DASAR YANG KOKOH

” Karena tidak ada seorang pun yang dapat meletakkan dasar lain

daripada dasar yang telah diletakkan, yaitu Yesus Kristus. “

(1Kor. 3:11)

 

 

Dalam sebuah Camp Pemuda di gereja kami, ada sebuah permainan yang menarik perhatian saya. Permainan itu adalah membuat sebuah menara yang tinggi dan kokoh, menggunakan sedotan dan karton yang telah disediakan oleh panitia. Peserta diberi waktu 20 menit untuk membuat menara tersebut. Setelah waktu berakhir, panitia akan mencoba mengetes kekokohan setiap menara dengan menaruh Alkitab di atasnya. Setiap kelompok berupaya untuk dan dengan berbagai cara membuat menara tertinggi, namun tak banyak yang memperhatikan perihal “kekokohan.” Akibatnya, ke­tika Alkitab ditaruh di atas menara, runtuhlah menara tersebut.

 

Penting sekali memiliki dasar yang kokoh. Ini ditegaskan Paulus dalam 1 Korintus 3:10-17. Jemaat Korintus berdiri karena kasih karunia Allah. Karenanya, ia harus menyadari dua hal, pertama, pentingnya membangun jemaat di atas dasar yang kokoh, yaitu Kristus. Kedua, bagaimana tiap-tiap orang memperhatikan kualitas pembangunan di atas fondasi tersebut (ay. 10b).
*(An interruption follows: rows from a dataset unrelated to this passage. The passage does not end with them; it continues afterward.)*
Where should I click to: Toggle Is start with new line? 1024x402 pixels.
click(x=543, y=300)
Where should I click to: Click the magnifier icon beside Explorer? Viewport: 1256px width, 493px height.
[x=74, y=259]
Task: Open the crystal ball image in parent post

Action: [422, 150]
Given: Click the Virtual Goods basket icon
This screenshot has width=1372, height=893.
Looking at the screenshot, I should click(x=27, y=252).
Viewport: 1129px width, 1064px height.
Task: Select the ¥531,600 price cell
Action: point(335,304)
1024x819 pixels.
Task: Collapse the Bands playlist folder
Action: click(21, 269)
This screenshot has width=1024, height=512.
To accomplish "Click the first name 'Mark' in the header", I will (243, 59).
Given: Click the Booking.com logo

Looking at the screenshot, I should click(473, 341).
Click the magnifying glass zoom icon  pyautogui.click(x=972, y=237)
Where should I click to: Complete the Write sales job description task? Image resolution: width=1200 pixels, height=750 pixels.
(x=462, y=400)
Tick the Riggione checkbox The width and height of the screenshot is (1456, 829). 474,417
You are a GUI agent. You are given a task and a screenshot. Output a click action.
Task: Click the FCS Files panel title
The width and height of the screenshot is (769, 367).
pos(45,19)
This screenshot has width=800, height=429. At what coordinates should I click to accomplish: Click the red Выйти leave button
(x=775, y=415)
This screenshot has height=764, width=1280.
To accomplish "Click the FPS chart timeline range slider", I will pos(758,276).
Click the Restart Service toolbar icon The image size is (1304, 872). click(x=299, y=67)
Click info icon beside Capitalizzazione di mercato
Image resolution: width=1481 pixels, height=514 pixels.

Menggunakan standar yang Allah tetapkan dalam proses pem­bangunan jemaatnya.

 

Youth, hidup kita telah mengalami karya penyelamatan Allah, melalui Kristus yang lahir dan menjadi Juruselamat manusia. Hal itu mestinya selalu mengingatkan kita untuk menjadikan Kristus sebagai dasar utama. Menjadikan Kristus sebagai dasar akan terlihat dalam hidup yang senantiasa selaras dengan karakter dan kualitas yang dikehendaki Allah. Hidup selaras dengan kehendak Allah akan tampak se­cara konkret ketika kita bergiat melayani pekerjaan Tuhan sepanjang hidup kita.